I wonder if OpenMP has, or plans to have, a method to protect arrays from collisions. I wonder if Intel could make some switch that recognizes an array, of maybe they did so and abandoned it in version 11.

FYI, I tried "#pragma omp critical" on the line in the inner loop of the accumulation. It gave correct results but took a long time to compute, 9 times longer than with no OpenMP whatsoever. Setting and releasing locks in the inner loop is obviously not a good idea.

jimdempseyatthecove · ‎10-21-2009

I live in what used to be my father's house known in the area as "The Cove".

What you might consider doing then is method 3..

Create n arrays of out, one for each thread team member number. This will reduce the storage requirement from (1000:2000) * 32MB to n * 32MB. Then after you perform the outer most parallel for loop reduce the n arrays into array[0].

4th method (requires no additional memory)

Just inside the parallel for loop (that runs through immages) divide the out array into n slices (one slice for each thread), derive the slice number from the omp_get_thread_num(). Note, you can use a firstprivate using an external to for loopint threadNum=-1; and internal to for loop if(threadNum < 0) threadNum = omp_get_thread_num(); (or use TLS). Or bear the overhead of the function calls. With array out divided up in this manner no two threads will access the same cells.

If you find threads finishing up at a large skew then set schedule(static, 1) or try schedule(dynamic). Try schedule(dynamic). first.

Don't use critical, it will slow you down. Program to avoid critical.

Jim Dempsey

smithpd · ‎10-21-2009

Thanks again, Jim. Those are some interesting ideas, and you have enriched my understanding of OpenMP. I really think, though, that implementation #2, looping over rows of the out matrix, is best for me. That is because (a) it is the simplest code, which can be understood at a glance, (b) it requires no additional memory, and (c), I think now that the additional run time compared to the first (incorrect) method is nil, or at least not large enough to warrant making the code more complicated.

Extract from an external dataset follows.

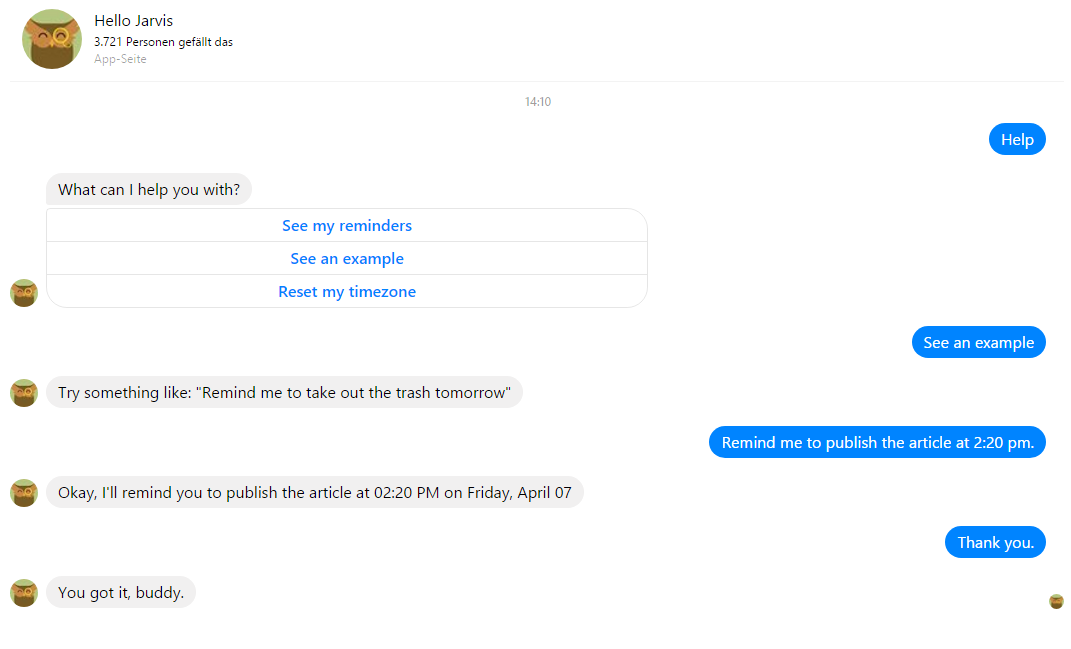Click the "Remind me to take out the trash" example message

click(x=284, y=393)
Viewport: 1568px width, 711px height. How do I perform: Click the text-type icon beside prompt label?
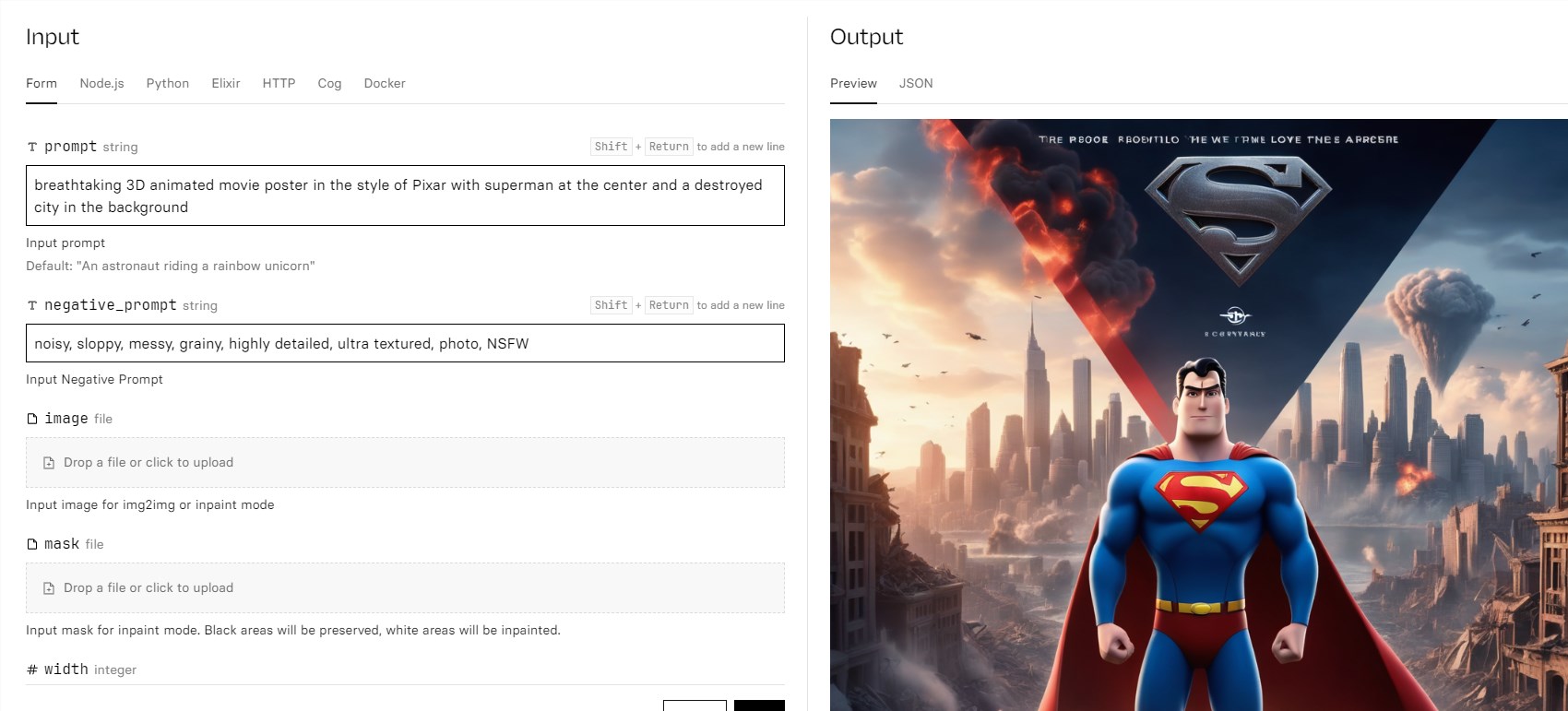32,147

So, I have done #2, and it works fine.

Thanks again.

jimdempseyatthecove · ‎10-22-2009

One other quick and dirty (clean) experiment

add

#pragma omp parallel (your shared/private here)
{ // scope of parallel region
for(... outer loop here
{
// (omit parallel from line))
#pragma omp for
for(... // inner parallel loop as you have now
{
...
} // end of #pragma omp for
} // end of for(... outer loop here
} // end scope of parallel region

What the above will do is reduce the numberof timesa thread pool isassembled/dissassembled.

Jim Dempsey.

jimdempseyatthecove · ‎10-22-2009

You may need to add #pragma omp barrier too

#pragma omp parallel (your shared/private here)
{ // scope of parallel region
for(... outer loop here
{
// (omit parallel from line))
#pragma omp for
for(... // inner parallel loop as you have now
{
...
} // end of #pragma omp for
// barrier should be implicit here
// if you have problems add
#pragma omp barrier
} // end of for(... outer loop here
} // end scope of parallel region

jimdempseyatthecove · ‎10-22-2009

#pragma omp parallel (your shared/private here)
{ // scope of parallel region
for(... outer loop here
{
#pragma omp master
{

}
#pragma omp barrier
// (omit parallel from line))
#pragma omp for
for(... // inner parallel loop as you have now
{
...
} // end of #pragma omp for
// barrier should be implicit here
// if you have problems add
#pragma omp barrier
} // end of for(... outer loop here
} // end scope of parallel region

smithpd · ‎10-26-2009

I was off on Friday. I'll try those ideas today.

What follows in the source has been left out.